A Polymorphic 3′UTR Element in ATP1B1 Regulates Alternative Polyadenylation and Is Associated with Blood Pressure

Although variants in many genes have previously been shown to be associated with blood pressure (BP) levels, the molecular mechanism underlying these associations are mostly unknown. We identified a multi-allelic T-rich sequence (TRS) in the 3'UTR of ATP1B1 that varies in length and sequence composition (T22-27 and T(12)GT (3)GT(6)). The 3'UTR of ATP1B1 contains 2 functional polyadenylation signals and the TRS is downstream of the proximal polyadenylation site (A2).
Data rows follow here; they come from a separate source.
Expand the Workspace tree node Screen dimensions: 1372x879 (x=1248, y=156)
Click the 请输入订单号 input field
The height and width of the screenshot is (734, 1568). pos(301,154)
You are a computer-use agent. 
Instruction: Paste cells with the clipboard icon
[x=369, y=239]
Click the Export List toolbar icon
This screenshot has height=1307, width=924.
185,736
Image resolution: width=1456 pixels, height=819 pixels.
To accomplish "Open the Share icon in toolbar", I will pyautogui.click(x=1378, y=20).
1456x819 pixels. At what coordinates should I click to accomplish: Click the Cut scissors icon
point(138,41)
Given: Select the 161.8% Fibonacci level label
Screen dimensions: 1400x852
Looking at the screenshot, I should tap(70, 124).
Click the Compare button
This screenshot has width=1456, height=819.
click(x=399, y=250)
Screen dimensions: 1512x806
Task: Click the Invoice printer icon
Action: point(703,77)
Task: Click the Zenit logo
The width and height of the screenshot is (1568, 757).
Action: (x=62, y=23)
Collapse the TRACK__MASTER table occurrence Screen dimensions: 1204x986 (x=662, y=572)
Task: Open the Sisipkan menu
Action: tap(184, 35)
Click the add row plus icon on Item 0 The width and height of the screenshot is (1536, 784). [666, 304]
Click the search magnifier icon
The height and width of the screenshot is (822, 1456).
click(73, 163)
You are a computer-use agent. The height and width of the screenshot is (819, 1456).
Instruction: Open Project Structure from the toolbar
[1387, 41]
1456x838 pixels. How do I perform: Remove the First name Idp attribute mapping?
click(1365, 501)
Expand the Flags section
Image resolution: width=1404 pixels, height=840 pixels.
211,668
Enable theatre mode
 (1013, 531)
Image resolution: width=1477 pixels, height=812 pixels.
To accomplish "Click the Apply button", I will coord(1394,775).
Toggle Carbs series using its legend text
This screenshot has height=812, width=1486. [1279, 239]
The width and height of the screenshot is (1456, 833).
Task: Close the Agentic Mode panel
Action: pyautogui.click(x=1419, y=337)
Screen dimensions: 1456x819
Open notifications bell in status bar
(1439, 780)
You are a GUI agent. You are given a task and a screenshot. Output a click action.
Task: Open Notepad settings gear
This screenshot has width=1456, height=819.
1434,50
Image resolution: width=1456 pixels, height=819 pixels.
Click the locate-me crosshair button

Therefore, we hypothesized that alleles of this TRS might influence ATP1B1 expression by regulating alternative polyadenylation. In vitro, the T(12)GT (3)GT(6) allele increases polyadenylation at the A2 polyadenylation site as compared to the T-23 allele. Consistent with our hypothesis, the relative abundance of the A2-polyadenylated ATP1B1 mRNA was higher in human kidneys with at least one copy of the T(12)GT (3)GT(6) allele than in those lacking this allele. The T(12)GT (3)GT(6) allele is also associated with higher systolic BP (beta = 3.3 mmHg, p = 0.014) and diastolic BP (beta = 2.4 mmHg, p = 0.003) in a European-American population. Therefore, we have identified a novel multi-allelic TRS in the 3'UTR of ATP1B1 that is associated with higher BP and may mediate its effect by regulating the polyadenylation of the ATP1B1 mRNA.